[Zope-CMF] Login

Anthony Baxter Anthony Baxter <anthony@interlink.com.au>
Thu, 19 Jul 2001 23:47:56 +1000 

couldn't you use a cookie set up to go to all machines in the domain?

hacky as hell, but...

Anthony

>>> Jens Vagelpohl wrote
> lene,
> 
> this is probably not possible if your intranet site and your zope site are 
> on different machines with different hostnames. the browser will not send 
> username and password information it collected on one site when you browse 
> to another site, regardless of whether your intranet site uses cookies or 
> basic auth. even the fact that both sites use the same user data on the 
> backend does not change this, it's just a basic browser "security" issue.
> 
> there is always the (pretty insecure) method of putting username and 
> password into the link that the user clicks to jump to the intranet. an 
> example of that can be found in your CMF, look for "registered.dtml" in 
> the portal_types tool under the "generic" skins folder. this is not secure 
> because username and password are sent across the network in clear text, 
> however, if both your sites are internal and not accessed from the outside 
> that might be all you need.
> 
> a more complicated way of doing it would be at the user folder level, but 
> this would require writing python code. your link on the intranet site 
> could have a query string with a username and encrypted password that 
> would be tested for and compared with the encrypted version of that user's 
> password in the user folder.
> 
> jens
> 
> 
> 
> 
> On Thursday, July 19, 2001, at 07:28 , Lene Eikemo wrote:
> 
> > I want my CMF-site-members to enter from an intranet-site without loggin 
> > in!
> > In other words; when the user clicks on the Zope-link on the intranet,he
> > automatically gets his "My stuff" -without seeing the login-schema at all.
> > Is this possible???
> > (the user is authenticated at the intranet using LDAP, and I'm planning to
> > use LoginManager with LDAP-aut.) (or should i use LDAPAdapter?
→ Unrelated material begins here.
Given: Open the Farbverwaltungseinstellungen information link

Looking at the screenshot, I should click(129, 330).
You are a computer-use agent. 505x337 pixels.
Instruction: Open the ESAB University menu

I'm NOT 
> > going
> > to change/add user-records in Zope)
> >
> > Lene K
> >
> >
> > _______________________________________________
> > Zope-CMF maillist  -  Zope-CMF@zope.org
> > http://lists.zope.org/mailman/listinfo/zope-cmf
> >
> > See http://www.zope.org/Products/PTK/Tracker for bug reports and feature 
> > requests
> 
> _______________________________________________
> Zope-CMF maillist  -  Zope-CMF@zope.org
> http://lists.zope.org/mailman/listinfo/zope-cmf
> 
> See http://www.zope.org/Products/PTK/Tracker for bug reports and feature requ
ests
> 

-- 
Anthony Baxter     <anthony@interlink.com.au>   
It's never too late to have a happy childhood.